By Laurence Iliff and Ilan Brat 

Mexico's state-owned oil company Petróleos Mexicanos, or Pemex, is unloading most of its stake in Spanish oil company Repsol SA, selling shares worth around $3 billion and winding down a decadeslong partnership that had turned sour in recent years.

In a filing with the Madrid stock exchange, Citigroup said it was selling 104.1 million shares, or 7.9% of Repsol, in a private placement on behalf of Pemex. Deutsche Bank was the other book runner for the sale, which Citigroup said was expected to take less than a day to complete.

The shares represent most of Pemex's 9.3% stake in Repsol.

Mexican government officials have said selling the stake would be in Pemex's interest given that it can use the money at home on exploration and production. Under an energy overhaul passed last year by Congress, the company will face competition from private and foreign companies that will be allowed back into the oil and gas sector for the first time in 76 years.

Despite greatly increased annual investment budgets, including $27.7 billion planned for this year, Pemex has been unable to raise its crude oil output from around 2.5 million barrels a day in recent years as its easily extracted oil runs out and it tackles more complex and expensive-to-produce reserves.

The Mexican state company has had a rocky relationship with Repsol Chairman Antonio Brufau in recent years, and through its position on the Repsol board had unsuccessfully attempted to dislodge him from his post.

Pemex had no immediate comment on the sale. A spokesman for Repsol in Madrid declined to comment.

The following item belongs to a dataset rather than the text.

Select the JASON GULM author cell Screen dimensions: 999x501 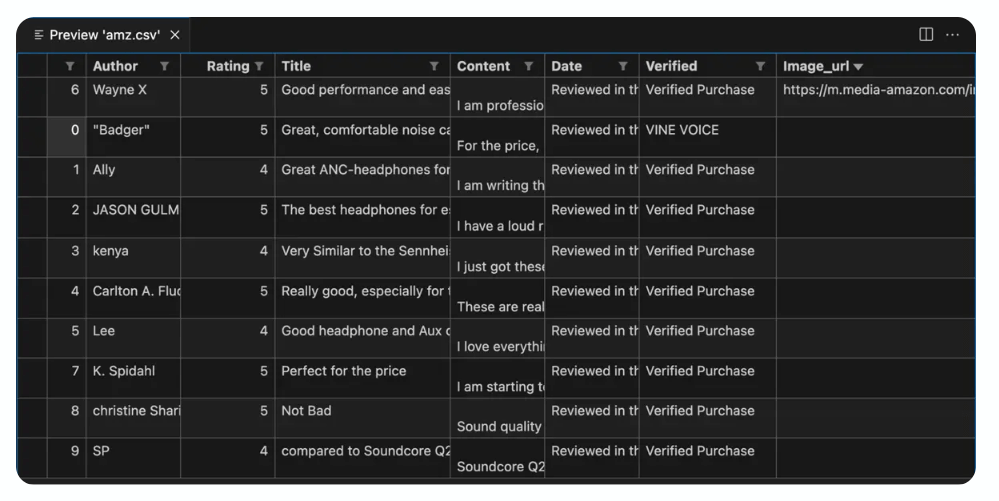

The stake sale throws into question the future of any cooperation at a time when Pemex is expected to begin joining with private firms to develop reserves in Mexico.

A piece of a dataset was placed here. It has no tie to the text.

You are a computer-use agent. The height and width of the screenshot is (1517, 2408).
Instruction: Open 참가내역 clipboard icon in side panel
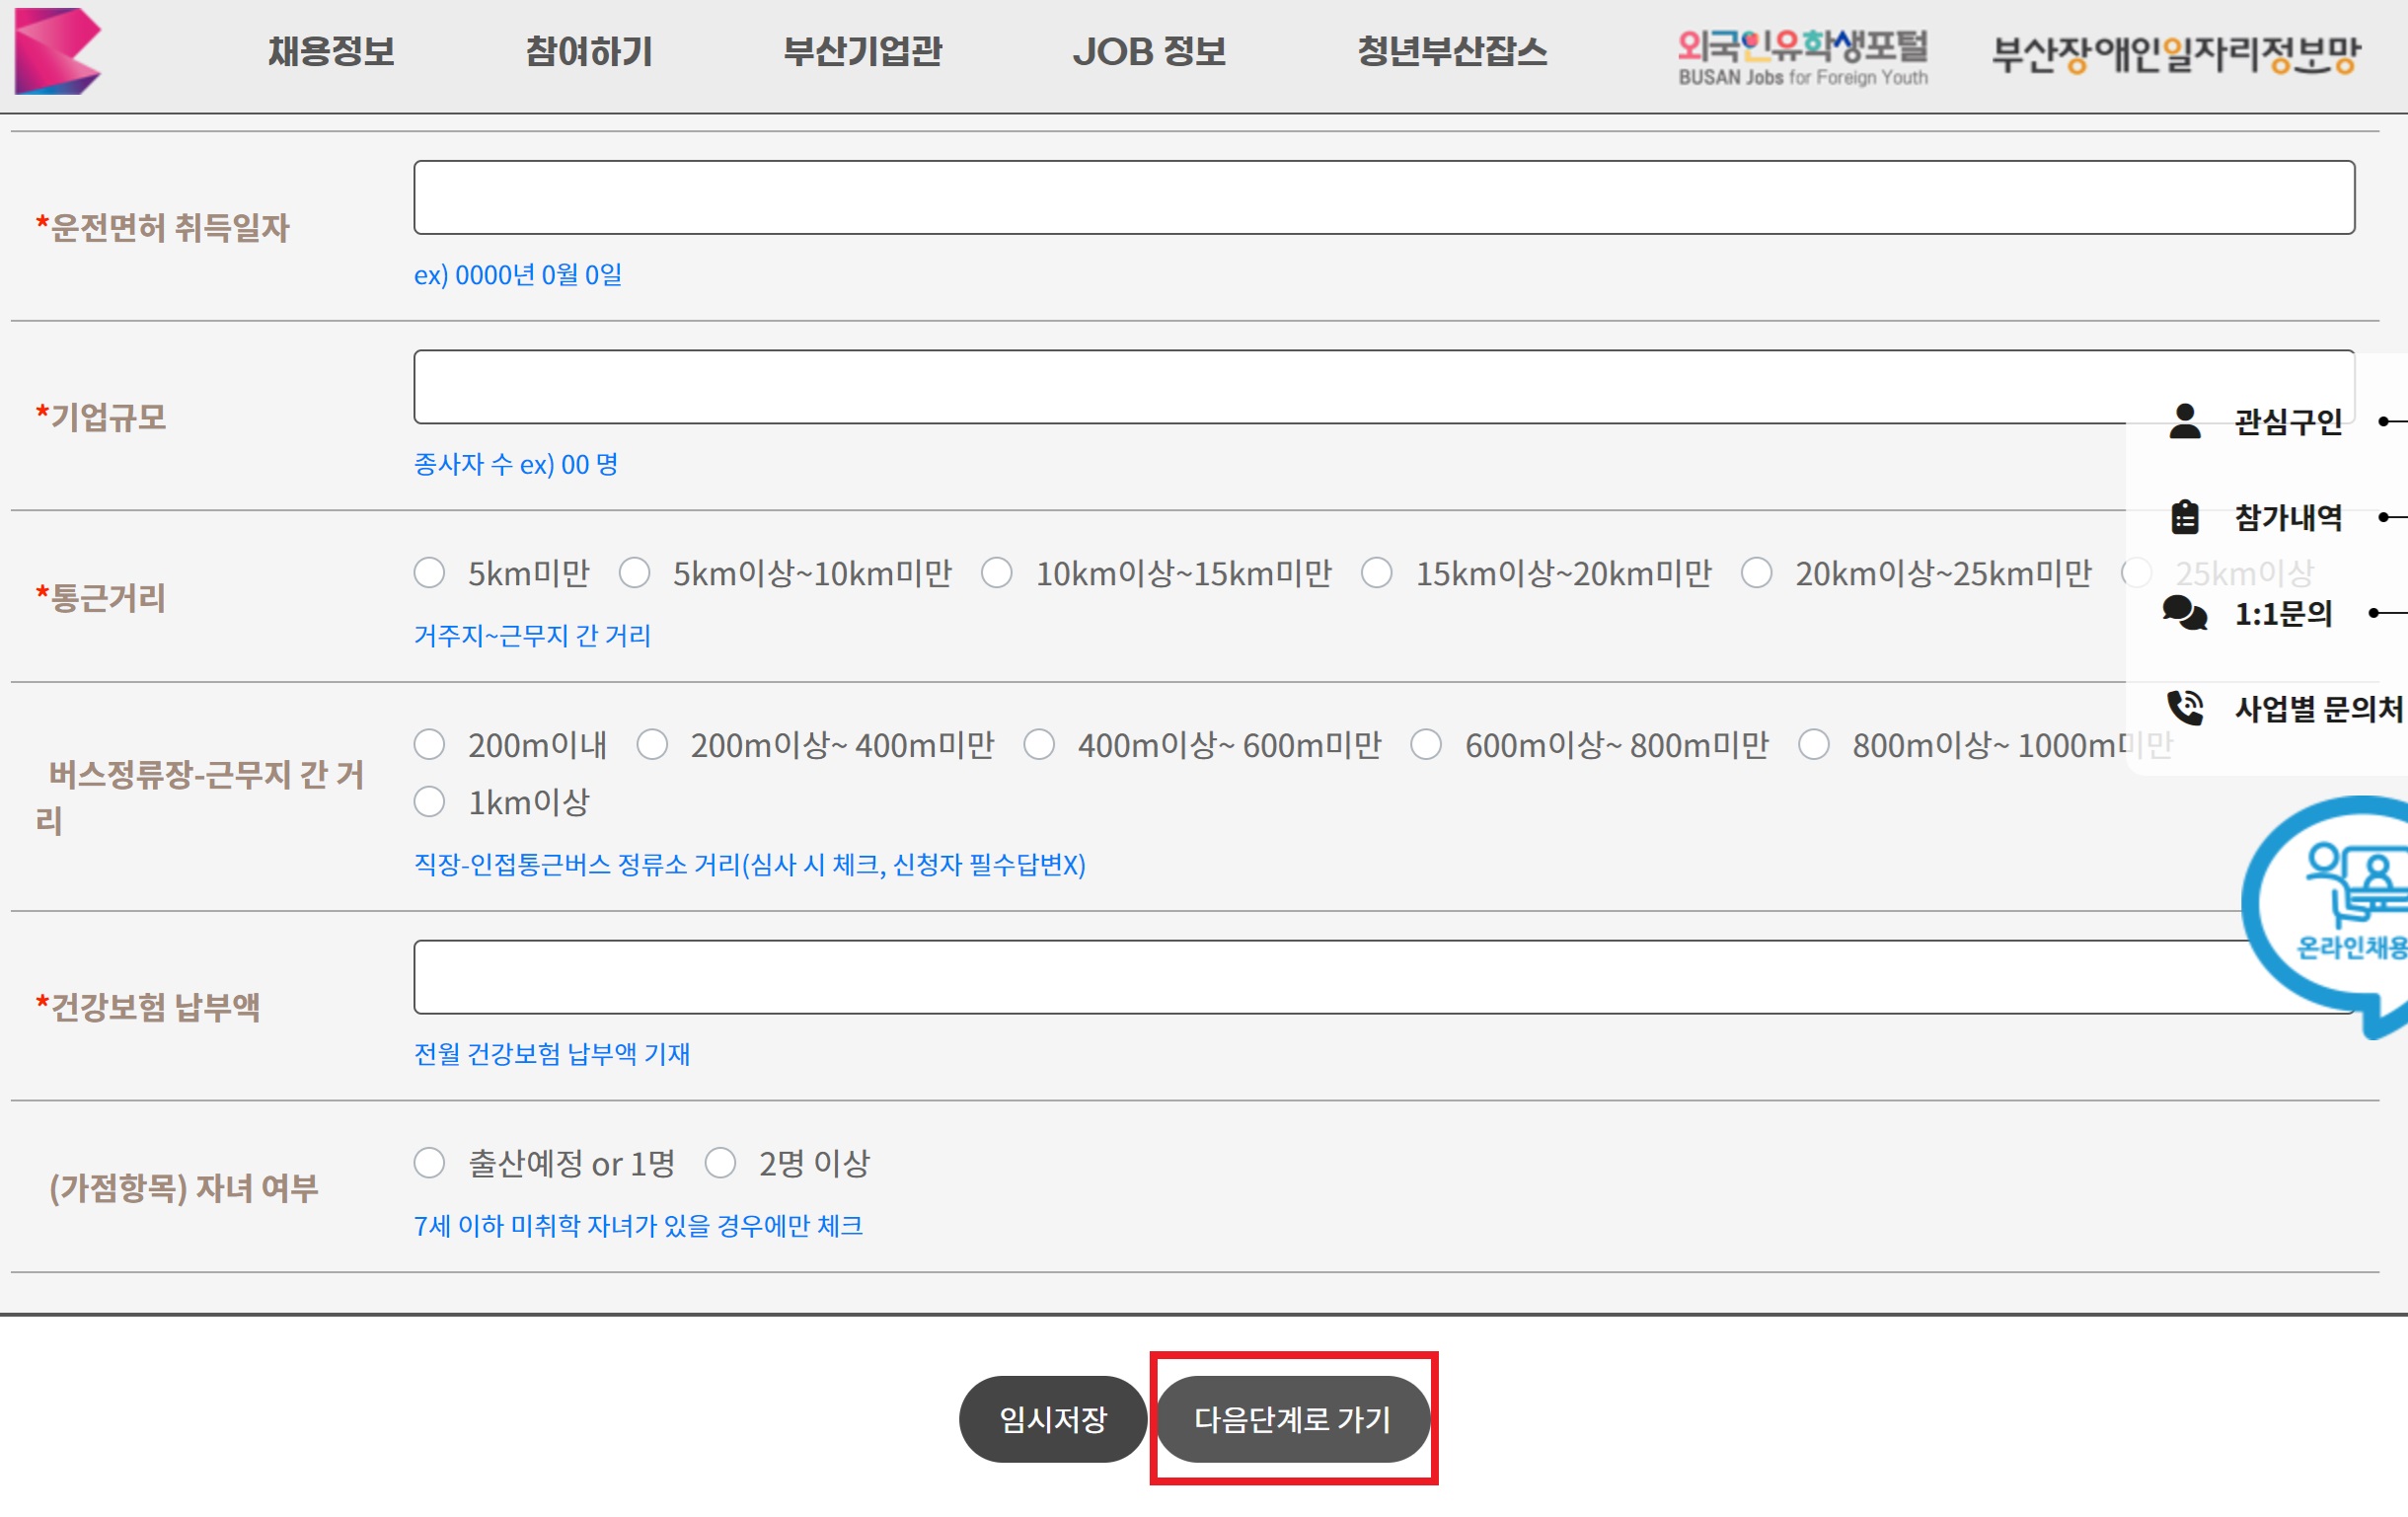tap(2185, 517)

"There's not really anything strategic that has come out of the relationship. There's been talk of collaboration, but nothing beyond technical exchange agreements they have with other companies," said John Padilla, managing director of energy consultancy IPD Latin America. Pemex could either keep the proceeds abroad and invest in projects that give it badly needed experience--such as partnering in the U.S. in shale gas or deep water oil projects-- or use the money for its operations inside Mexico, Mr. Padilla said.

For decades, Pemex kept a low profile in its partnership with Repsol, rotating the representatives that it would send to Repsol board meetings. But the alliance deteriorated under the previous Pemex management, which doubled its stake in Repsol and sought to oust Mr. Brufau via a shareholder pact with struggling construction company Sacyr-Vallehermoso SA. The 2011 pact fell apart after Sacyr had to sell half of its 20% Repsol stake to pay debt.

Pemex and Repsol patched up the dispute, signing an accord to cooperate on upstream and downstream business opportunities. The partnership fared no better after Mexico's change of government in 2012 and the appointment of current chief executive Emilio Lozoya to head Pemex, who has been critical of returns on the investment in Repsol.

The divorce is also unlikely to faze the Spanish company, which is flush with cash after selling the bonds it received from Argentina as compensation for the country's 2012 expropriation of its local unit, YPF SA in a deal Pemex helped to broker, and unloading the remaining stake it held in YPF.

Although Repsol executives have repeatedly said they're willing to collaborate with Pemex to help boost Mexico's oil production by investing there, the Madrid-based company is focused on growing by buying oil companies or assets in wealthy countries like Canada or Norway.

Anthony Harrup contributed to this article.